La Cina: nessuna terapia choc «Graduale» il rialzo dello yuan

La Cina andrà avanti con la riforma del regime di cambio dello yuan, ma con un approccio graduale ed evitando una «terapia choc». Più che un’apertura, quella del governatore della Banca popolare di Cina Zhou Xiaochuan, appare la ripetizione di un mantra datato. Nessuna rivalutazione rapida della moneta cinese, ribadisce il banchiere centrale a Washington.
Ieri, però, qualcosa si è mosso: lo yuan ha toccato il livello più alto sul dollaro dal 1994, anno in cui le autorità cinesi decisero di abbandonare il cambio fisso con la moneta Usa. Tuttavia, la rivalutazione rispetto al giugno scorso è di poco superiore al 2%, mentre il Congresso americano - che sta esaminando una legge per imporre dazi ai prodotti cinesi - giudica lo yuan sottovalutato del 20-40%.

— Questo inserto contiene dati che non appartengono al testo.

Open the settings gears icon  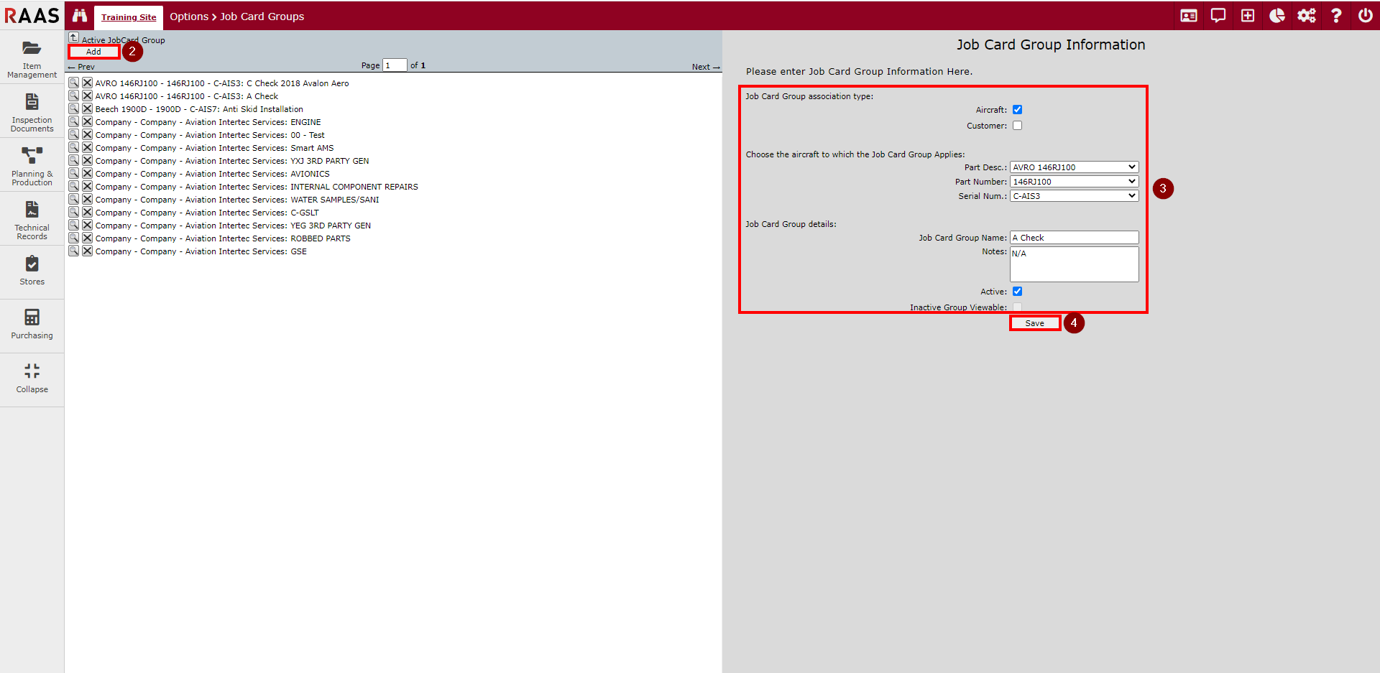(x=1306, y=16)
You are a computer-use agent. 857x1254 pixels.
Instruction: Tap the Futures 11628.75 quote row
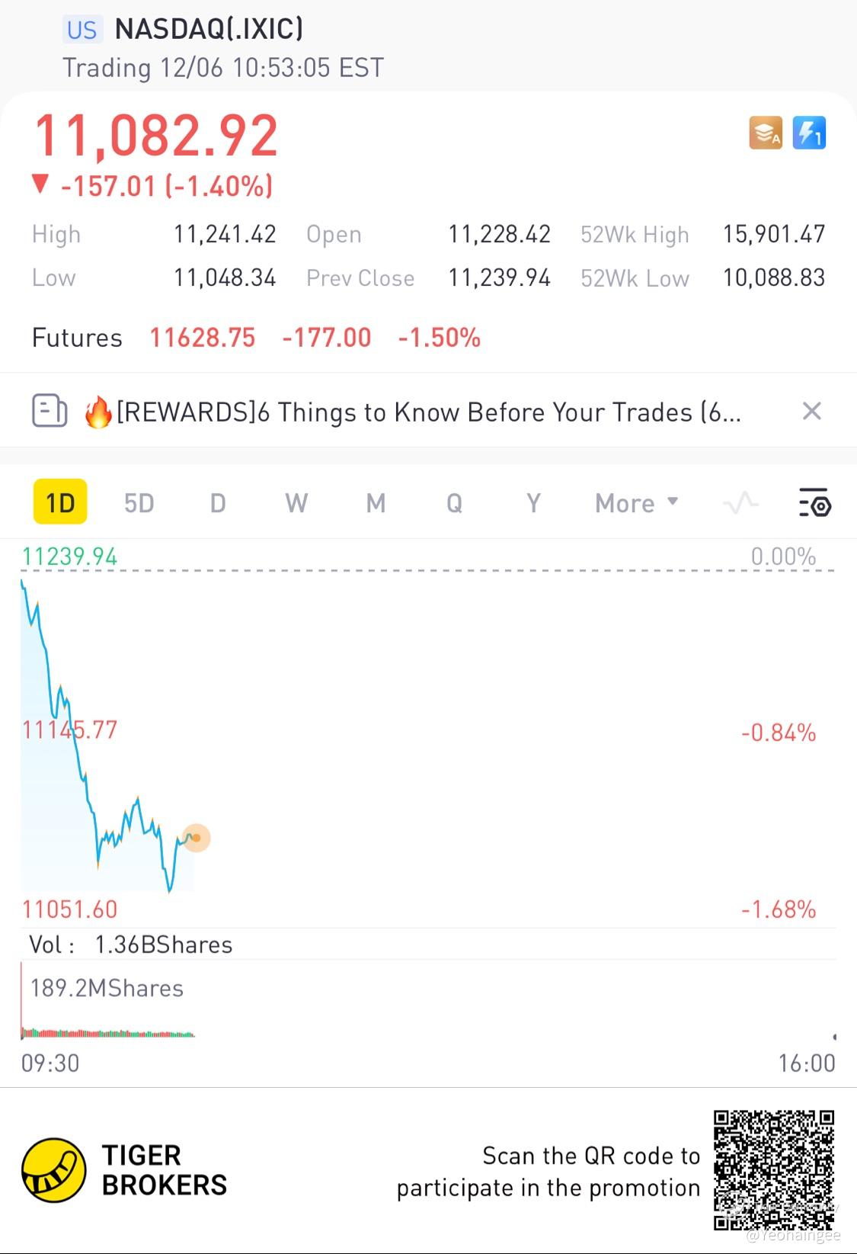tap(256, 337)
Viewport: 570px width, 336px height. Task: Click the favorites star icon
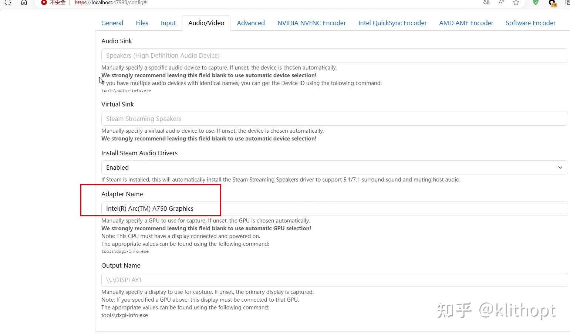click(x=516, y=3)
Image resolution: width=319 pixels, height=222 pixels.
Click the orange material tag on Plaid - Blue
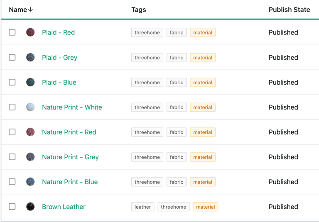click(x=203, y=83)
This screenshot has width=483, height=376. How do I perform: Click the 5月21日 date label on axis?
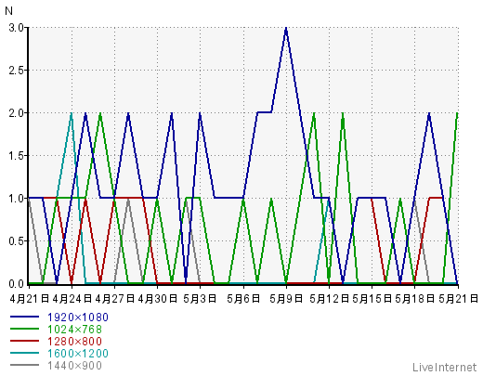click(458, 299)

La questione assai delicata dei cambi approda al G7, come portata principale della cena che ministri delle Finanze e banchieri centrali hanno tenuto ieri sera (piena notte in Italia) all’ambasciata canadese a Washington. La Cina, che non fa parte del gruppo, è il convitato di pietra: senza eccezioni, tutti i Paesi avanzati chiedono infatti a Pechino di rivalutare la moneta nazionale, il cui livello molto basso crea da tempo forti distorsioni nel commercio globale. «Dobbiamo trovare un giusto equilibrio fra una moneta solida e una moneta che ci permetta di esportare le nostre merci», commenta Giulio Tremonti riferendosi all’euro. Il ministro dell’Economia, a Washington per il G7, osserva poi che «bisogna venire negli Usa per sentir parlare dell’Italia con equilibrio. Il giudizio del Fmi sull’Italia è di prudente tenuta».
«Non è una guerra delle valute - puntualizza a sua volta Mario Draghi dalla capitale americana - ma ci sono forti disallineamenti, che certamente ostacolano la ripresa mondiale. Questi disallineamenti - aggiunge il governatore di Bankitalia - certamente vanno affrontati e risolti, facendo attenzione che i rimedi non siano peggiori dei mali». Anche il governatore cinese Zhou precisa di «non conoscere il significato di guerra delle valute». In effetti, la situazione nel mercato dei cambi si presenta ormai molto complessa. Non che siano mancate, in passato, situazioni analoghe che portarono agli accordi del Plaza e del Louvre. Ora, però, i protagonisti non sono più soltanto le economie avanzate. Anzi, al centro della polemica c’è la Cina, e la sua politica di svalutazione competitiva. Americani ed europei sono in pressing su Pechino. «Le monete sottovalutate artificiosamente minacciano la ripresa dell’economia globale», accusa il segretario al Tesoro Usa, Tim Geithner. «L’euro è troppo forte - gli fa eco il presidente dell’Eurogruppo, Jean-Claude Juncker -: non siamo soddisfatti dell’attuale tasso di cambio, lo yuan deve apprezzarsi».
Anche ieri, mentre i ministri finanziari di mezzo mondo raggiungevano Washington per l’assemblea annuale del Fmi, i mercati dei cambi erano sottoposti a tensioni.

Il dollaro ha raggiunto il minimo degli ultimi quindici anni sullo yen nipponico, tanto da indurre il ministro delle Finanze, Yoshihiko Noda, a confermare che Tokio interverrè sul mercato dei cambi, se necessario. La moneta Usa è rimasta debole anche nei confronti dell’euro, a causa dei brutti dati di settembre sul mercato del lavoro (95 mila posti persi).